Problem to work on >> Report every line of the entries below that contains the string "target". Copy each such line in full.

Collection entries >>
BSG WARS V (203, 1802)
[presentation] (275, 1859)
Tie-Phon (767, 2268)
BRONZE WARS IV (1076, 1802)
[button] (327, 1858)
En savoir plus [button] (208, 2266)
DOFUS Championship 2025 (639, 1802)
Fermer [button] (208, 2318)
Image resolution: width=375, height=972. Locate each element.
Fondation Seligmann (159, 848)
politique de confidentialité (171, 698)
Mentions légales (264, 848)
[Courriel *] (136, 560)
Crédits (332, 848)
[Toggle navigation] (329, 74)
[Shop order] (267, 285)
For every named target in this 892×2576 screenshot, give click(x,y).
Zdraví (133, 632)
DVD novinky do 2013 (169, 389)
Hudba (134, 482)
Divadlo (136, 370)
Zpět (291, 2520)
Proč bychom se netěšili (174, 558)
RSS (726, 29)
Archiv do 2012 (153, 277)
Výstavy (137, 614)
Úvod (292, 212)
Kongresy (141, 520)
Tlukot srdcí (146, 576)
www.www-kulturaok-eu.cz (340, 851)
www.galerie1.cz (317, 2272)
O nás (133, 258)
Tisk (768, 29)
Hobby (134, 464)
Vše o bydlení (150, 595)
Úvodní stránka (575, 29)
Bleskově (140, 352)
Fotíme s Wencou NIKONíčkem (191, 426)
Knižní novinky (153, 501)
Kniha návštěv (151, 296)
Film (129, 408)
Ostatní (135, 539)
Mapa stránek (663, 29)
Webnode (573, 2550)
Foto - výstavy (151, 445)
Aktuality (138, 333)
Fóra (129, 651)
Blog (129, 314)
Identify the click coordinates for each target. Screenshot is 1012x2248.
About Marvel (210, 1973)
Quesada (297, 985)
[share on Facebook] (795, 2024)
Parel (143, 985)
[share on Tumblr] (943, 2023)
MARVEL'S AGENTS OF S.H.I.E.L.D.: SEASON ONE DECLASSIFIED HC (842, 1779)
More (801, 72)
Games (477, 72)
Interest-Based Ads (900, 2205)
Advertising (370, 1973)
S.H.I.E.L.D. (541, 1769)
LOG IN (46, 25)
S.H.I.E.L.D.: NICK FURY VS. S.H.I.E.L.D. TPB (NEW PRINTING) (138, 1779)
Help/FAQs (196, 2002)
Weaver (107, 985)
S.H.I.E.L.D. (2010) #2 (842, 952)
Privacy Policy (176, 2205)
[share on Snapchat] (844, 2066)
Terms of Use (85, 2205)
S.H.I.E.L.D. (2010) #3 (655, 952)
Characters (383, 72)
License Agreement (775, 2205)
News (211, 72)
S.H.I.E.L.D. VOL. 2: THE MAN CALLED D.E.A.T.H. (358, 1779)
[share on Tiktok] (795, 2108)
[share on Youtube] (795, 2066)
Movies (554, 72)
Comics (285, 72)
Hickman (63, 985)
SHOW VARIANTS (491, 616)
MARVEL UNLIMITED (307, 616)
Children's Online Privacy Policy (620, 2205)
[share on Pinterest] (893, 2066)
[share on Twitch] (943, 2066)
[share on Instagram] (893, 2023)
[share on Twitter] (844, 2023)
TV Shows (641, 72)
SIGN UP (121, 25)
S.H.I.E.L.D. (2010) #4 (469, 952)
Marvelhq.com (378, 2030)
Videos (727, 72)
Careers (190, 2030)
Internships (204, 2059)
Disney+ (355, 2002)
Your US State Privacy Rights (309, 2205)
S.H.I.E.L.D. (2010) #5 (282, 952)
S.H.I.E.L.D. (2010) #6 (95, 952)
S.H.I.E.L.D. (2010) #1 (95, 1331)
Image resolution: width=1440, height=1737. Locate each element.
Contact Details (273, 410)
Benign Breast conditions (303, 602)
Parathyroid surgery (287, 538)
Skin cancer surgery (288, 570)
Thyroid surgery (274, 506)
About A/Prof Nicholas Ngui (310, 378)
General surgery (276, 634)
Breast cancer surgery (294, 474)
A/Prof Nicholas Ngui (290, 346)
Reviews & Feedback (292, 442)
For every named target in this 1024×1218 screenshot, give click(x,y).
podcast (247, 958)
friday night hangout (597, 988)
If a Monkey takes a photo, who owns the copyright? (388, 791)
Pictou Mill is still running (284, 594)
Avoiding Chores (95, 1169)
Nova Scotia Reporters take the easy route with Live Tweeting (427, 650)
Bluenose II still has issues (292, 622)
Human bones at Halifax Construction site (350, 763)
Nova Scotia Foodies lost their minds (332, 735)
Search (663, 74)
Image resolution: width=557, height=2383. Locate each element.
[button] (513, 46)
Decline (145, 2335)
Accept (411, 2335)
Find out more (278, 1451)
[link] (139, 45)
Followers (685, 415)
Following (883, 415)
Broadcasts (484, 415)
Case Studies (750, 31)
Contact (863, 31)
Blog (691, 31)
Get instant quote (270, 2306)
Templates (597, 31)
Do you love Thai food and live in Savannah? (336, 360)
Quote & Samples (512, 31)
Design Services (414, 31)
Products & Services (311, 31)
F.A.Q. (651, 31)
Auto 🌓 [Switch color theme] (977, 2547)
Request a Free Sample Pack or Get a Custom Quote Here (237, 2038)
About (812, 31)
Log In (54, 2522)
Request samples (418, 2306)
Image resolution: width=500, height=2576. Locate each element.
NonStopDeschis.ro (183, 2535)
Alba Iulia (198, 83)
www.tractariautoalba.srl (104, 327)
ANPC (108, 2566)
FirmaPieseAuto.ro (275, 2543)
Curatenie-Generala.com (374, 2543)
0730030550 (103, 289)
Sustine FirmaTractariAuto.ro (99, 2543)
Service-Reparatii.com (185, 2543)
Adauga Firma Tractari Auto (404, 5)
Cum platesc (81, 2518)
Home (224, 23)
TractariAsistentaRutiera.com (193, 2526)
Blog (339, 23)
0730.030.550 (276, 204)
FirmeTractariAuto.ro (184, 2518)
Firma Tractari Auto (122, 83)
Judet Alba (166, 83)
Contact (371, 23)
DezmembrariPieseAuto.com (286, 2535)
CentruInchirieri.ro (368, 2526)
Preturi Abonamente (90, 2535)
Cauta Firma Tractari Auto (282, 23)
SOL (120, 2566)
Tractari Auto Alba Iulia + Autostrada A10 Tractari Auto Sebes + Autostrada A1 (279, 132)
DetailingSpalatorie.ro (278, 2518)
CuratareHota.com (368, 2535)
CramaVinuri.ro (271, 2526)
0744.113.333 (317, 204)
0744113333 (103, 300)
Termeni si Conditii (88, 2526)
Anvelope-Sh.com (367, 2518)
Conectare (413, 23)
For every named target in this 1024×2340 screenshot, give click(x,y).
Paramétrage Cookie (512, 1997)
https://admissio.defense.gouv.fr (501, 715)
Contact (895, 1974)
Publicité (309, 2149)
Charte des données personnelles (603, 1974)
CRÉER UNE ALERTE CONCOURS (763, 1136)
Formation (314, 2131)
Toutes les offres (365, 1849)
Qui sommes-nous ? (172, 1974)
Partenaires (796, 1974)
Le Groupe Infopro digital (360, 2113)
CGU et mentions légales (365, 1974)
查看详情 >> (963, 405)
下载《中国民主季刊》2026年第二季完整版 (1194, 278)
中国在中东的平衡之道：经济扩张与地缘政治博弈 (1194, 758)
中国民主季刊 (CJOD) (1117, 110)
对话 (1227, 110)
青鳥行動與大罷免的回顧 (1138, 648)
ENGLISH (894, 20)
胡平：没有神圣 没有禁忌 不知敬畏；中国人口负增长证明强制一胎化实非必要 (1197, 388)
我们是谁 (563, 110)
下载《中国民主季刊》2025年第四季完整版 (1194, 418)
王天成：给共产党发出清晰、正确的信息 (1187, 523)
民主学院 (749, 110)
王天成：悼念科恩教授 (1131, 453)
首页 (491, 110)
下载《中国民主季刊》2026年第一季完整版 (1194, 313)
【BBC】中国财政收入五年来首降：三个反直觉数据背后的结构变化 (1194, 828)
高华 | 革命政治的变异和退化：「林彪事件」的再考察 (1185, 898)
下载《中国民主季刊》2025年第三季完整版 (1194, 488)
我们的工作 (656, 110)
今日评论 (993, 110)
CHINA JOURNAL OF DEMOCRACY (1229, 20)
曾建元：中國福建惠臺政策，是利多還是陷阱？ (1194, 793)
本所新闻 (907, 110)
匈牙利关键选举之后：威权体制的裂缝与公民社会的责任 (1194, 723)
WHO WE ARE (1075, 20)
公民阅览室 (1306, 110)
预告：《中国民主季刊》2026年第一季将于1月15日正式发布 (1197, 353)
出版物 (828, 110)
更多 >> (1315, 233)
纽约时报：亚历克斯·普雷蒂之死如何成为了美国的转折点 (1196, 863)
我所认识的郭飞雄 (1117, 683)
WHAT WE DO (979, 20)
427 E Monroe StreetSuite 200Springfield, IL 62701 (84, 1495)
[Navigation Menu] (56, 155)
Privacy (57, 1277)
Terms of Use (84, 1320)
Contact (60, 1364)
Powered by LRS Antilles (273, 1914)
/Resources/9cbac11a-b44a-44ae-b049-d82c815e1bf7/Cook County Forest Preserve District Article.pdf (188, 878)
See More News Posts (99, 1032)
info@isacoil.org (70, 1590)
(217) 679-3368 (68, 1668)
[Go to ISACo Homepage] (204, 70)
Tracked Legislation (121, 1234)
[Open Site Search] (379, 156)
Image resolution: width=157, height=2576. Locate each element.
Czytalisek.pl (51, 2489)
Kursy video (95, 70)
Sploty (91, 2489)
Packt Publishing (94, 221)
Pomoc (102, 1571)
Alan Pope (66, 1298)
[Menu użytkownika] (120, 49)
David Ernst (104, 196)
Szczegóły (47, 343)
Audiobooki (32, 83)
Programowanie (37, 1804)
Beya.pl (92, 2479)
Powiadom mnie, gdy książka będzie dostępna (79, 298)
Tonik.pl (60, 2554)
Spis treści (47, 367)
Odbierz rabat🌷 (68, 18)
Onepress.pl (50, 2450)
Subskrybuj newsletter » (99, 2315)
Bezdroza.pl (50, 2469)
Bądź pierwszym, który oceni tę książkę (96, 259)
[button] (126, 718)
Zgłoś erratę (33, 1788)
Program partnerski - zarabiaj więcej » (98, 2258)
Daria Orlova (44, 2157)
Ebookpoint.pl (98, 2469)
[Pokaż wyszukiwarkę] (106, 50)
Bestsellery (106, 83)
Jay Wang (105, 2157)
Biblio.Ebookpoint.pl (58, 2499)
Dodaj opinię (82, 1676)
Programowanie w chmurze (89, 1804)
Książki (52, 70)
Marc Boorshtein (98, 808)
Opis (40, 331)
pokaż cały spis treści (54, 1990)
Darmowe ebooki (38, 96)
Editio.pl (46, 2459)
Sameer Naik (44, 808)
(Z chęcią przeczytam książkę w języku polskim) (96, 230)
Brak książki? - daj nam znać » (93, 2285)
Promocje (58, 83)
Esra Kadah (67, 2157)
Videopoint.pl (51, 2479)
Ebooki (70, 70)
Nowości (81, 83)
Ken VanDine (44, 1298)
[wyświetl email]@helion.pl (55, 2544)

Correct response >>
For every named target in this 892×2576 screenshot, give click(x,y).
Identify the click coordinates for each target. Screenshot is 1012x2248.
For every named target in this 1024×1218 screenshot, give click(x,y).
For every named target in this 1024×2340 screenshot, give click(x,y).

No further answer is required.